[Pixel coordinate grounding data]
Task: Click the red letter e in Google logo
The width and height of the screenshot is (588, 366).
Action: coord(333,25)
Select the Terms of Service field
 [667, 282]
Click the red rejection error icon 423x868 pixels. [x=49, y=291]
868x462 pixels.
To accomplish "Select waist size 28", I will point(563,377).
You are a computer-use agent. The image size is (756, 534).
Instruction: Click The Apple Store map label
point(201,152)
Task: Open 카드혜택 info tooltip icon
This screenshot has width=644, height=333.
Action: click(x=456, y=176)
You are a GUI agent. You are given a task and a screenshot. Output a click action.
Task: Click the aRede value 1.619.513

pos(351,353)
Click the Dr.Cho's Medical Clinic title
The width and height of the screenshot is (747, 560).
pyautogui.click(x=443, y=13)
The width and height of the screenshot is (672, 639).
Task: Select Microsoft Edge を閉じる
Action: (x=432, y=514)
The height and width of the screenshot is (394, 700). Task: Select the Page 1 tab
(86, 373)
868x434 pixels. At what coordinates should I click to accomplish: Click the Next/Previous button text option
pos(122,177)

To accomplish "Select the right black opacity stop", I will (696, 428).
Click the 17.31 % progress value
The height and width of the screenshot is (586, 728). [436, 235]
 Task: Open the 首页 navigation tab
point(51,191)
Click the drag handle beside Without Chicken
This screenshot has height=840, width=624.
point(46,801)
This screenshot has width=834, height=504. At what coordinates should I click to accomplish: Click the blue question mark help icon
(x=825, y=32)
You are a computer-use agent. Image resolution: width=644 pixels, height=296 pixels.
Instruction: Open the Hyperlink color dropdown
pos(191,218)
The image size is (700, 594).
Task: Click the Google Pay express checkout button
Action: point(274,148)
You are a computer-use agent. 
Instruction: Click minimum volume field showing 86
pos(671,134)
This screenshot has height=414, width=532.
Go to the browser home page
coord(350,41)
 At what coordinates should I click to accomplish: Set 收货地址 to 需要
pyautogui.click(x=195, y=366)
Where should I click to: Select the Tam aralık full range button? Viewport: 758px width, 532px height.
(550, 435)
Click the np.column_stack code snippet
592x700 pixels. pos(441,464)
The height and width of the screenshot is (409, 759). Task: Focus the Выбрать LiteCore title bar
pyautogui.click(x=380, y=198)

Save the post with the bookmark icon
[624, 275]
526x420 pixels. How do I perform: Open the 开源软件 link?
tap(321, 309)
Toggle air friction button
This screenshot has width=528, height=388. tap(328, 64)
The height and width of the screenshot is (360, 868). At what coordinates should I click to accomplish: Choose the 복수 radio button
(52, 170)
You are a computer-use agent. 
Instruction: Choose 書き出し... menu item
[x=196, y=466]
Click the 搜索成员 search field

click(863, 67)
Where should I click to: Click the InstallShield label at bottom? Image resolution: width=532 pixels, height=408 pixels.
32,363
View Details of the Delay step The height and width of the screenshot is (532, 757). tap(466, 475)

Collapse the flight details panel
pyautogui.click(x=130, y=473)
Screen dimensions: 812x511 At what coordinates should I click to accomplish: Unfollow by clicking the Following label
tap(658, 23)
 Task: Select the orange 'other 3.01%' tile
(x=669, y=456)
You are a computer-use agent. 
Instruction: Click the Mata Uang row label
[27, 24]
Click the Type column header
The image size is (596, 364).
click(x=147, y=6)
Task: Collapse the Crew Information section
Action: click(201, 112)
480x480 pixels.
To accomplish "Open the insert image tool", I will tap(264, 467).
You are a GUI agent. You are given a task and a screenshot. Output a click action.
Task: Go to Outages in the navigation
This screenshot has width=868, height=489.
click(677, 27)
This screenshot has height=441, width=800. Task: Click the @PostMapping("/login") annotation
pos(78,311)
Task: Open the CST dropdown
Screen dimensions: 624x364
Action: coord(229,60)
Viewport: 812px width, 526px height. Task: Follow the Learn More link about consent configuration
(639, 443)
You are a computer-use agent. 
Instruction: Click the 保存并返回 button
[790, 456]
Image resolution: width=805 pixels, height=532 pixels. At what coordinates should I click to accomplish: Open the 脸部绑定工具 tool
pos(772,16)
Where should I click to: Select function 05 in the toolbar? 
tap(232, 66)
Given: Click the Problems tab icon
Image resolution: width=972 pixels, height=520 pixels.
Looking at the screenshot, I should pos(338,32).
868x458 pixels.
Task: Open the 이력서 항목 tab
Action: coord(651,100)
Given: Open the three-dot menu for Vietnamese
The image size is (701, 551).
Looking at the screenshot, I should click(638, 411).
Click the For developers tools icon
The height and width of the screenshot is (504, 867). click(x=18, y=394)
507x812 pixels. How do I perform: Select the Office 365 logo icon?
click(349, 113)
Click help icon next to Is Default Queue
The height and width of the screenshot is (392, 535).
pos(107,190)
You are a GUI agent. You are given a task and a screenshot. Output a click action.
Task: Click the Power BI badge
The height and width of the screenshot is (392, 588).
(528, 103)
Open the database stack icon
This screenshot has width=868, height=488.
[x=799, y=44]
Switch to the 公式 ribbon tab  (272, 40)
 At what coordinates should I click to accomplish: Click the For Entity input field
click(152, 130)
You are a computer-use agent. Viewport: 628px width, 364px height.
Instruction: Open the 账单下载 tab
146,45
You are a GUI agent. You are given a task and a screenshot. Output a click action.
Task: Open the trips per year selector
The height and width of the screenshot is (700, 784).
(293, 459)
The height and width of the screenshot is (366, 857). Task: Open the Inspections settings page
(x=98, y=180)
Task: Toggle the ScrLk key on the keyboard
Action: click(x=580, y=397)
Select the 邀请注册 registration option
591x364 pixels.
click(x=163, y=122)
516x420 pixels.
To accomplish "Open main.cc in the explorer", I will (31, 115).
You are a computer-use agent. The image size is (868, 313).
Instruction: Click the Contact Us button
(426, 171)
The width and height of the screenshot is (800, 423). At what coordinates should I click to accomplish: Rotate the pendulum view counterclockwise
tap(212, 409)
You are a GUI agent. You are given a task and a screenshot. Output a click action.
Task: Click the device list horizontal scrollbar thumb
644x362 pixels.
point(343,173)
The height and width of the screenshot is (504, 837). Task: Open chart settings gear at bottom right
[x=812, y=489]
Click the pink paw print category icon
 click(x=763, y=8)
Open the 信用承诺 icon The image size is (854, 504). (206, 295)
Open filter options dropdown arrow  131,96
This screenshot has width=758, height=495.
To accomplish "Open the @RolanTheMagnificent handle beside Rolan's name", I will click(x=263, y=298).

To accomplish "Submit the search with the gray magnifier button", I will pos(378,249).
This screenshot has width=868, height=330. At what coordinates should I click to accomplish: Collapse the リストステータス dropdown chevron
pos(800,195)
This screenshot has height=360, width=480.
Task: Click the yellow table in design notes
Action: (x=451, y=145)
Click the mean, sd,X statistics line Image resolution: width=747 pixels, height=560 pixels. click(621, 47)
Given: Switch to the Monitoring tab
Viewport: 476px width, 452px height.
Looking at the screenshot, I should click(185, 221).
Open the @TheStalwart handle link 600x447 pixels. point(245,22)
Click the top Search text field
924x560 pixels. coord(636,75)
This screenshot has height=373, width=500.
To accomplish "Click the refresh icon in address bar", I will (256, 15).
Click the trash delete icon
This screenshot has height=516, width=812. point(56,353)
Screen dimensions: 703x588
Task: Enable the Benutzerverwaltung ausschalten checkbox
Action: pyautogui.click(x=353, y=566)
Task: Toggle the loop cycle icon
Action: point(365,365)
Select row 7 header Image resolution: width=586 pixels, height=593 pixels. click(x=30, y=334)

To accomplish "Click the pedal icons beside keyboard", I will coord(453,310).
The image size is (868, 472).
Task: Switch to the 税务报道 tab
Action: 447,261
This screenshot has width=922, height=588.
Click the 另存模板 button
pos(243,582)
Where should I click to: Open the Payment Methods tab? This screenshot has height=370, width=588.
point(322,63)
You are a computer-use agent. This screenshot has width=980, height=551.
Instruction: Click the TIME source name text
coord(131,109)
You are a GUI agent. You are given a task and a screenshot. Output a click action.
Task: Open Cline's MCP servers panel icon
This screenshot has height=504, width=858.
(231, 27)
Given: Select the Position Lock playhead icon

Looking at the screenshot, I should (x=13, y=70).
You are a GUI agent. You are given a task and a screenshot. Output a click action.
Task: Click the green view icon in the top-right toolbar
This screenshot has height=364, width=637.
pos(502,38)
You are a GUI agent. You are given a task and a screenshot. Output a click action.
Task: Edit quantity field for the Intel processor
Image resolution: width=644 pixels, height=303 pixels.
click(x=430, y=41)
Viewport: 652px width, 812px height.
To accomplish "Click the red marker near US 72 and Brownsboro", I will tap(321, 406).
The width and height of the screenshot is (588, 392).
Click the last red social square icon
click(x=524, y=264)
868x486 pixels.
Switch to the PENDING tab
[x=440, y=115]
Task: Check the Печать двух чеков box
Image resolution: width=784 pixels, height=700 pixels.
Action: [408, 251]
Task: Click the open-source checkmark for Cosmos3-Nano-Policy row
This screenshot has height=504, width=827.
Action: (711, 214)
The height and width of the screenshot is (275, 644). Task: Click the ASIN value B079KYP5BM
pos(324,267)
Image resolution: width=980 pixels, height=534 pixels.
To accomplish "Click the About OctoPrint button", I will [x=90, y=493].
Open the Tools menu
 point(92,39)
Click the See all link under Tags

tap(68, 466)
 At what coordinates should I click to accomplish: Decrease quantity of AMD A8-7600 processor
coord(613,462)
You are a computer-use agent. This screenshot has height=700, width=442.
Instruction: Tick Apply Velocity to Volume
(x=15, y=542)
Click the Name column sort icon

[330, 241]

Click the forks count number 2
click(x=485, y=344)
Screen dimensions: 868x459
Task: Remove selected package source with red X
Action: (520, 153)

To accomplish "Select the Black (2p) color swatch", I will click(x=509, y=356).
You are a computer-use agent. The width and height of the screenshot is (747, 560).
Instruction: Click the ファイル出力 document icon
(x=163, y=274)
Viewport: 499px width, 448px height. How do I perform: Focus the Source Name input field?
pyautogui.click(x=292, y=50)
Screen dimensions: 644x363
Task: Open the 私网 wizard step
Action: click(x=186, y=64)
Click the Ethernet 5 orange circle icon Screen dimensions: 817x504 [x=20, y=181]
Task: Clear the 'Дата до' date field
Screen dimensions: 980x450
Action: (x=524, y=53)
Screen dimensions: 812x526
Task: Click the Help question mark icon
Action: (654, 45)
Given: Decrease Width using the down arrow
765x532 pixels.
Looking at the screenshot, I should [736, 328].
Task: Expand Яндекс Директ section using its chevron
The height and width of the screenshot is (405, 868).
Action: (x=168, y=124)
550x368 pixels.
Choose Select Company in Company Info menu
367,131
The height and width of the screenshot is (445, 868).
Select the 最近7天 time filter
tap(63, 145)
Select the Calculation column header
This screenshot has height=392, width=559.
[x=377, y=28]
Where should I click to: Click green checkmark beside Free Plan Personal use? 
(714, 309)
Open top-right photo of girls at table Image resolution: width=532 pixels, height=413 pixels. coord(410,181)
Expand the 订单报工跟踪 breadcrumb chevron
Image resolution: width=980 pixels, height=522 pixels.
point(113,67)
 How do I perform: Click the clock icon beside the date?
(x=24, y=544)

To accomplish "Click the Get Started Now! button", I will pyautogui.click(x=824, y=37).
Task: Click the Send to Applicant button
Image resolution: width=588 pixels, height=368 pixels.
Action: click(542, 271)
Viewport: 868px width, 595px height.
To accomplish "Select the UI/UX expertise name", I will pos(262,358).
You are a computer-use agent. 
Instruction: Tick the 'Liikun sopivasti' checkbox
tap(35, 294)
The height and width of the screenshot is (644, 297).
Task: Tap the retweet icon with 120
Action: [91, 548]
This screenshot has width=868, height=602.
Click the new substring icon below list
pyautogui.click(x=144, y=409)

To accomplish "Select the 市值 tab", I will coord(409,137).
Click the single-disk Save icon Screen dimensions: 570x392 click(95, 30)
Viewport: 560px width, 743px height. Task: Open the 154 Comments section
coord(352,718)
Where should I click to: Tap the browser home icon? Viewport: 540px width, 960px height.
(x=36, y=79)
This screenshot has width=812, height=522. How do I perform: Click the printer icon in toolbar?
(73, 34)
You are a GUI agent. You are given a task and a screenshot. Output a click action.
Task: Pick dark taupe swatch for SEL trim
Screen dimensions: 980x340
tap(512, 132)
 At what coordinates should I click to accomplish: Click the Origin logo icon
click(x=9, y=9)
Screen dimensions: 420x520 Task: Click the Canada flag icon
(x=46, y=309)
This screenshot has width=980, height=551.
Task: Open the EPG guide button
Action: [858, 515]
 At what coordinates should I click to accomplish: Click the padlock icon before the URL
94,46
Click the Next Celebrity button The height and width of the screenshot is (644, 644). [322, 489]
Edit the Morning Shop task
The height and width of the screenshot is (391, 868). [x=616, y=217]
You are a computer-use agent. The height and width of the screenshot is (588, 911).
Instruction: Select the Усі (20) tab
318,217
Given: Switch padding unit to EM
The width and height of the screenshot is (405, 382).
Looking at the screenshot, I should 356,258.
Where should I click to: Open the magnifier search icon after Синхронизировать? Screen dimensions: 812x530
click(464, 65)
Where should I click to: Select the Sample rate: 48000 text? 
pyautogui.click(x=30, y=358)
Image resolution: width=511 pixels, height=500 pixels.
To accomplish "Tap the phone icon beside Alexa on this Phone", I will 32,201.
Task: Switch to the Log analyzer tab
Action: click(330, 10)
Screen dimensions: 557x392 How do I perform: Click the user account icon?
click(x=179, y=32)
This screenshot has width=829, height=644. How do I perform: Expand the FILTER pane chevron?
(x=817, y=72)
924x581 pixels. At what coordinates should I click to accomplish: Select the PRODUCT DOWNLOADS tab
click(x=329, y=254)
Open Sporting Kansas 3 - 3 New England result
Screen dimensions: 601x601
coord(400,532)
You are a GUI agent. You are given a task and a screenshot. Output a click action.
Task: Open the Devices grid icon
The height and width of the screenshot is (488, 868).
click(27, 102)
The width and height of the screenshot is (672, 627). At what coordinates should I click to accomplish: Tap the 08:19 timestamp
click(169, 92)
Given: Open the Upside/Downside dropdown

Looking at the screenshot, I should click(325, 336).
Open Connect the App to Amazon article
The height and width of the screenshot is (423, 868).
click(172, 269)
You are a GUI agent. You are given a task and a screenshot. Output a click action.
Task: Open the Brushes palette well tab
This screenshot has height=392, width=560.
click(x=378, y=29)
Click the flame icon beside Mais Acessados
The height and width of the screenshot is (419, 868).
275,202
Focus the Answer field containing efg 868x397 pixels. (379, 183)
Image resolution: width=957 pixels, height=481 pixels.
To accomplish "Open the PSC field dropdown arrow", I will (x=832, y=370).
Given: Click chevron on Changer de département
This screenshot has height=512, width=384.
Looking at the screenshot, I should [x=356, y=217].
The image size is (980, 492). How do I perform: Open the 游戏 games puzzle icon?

**What is expected**. Starting with the line that holds "You are a computer-use agent. The width" and ending with the line that holds "The height and width of the screenshot is (445, 868).", retype every line in the data above exactly, and nothing else.

**Solution**.
You are a computer-use agent. The width and height of the screenshot is (747, 560).
Instruction: Click the ファイル出力 document icon
(x=163, y=274)
Viewport: 499px width, 448px height. How do I perform: Focus the Source Name input field?
pyautogui.click(x=292, y=50)
Screen dimensions: 644x363
Task: Open the 私网 wizard step
Action: click(x=186, y=64)
Click the Ethernet 5 orange circle icon Screen dimensions: 817x504 [x=20, y=181]
Task: Clear the 'Дата до' date field
Screen dimensions: 980x450
Action: (x=524, y=53)
Screen dimensions: 812x526
Task: Click the Help question mark icon
Action: (654, 45)
Given: Decrease Width using the down arrow
765x532 pixels.
Looking at the screenshot, I should [736, 328].
Task: Expand Яндекс Директ section using its chevron
The height and width of the screenshot is (405, 868).
Action: (x=168, y=124)
550x368 pixels.
Choose Select Company in Company Info menu
367,131
The height and width of the screenshot is (445, 868).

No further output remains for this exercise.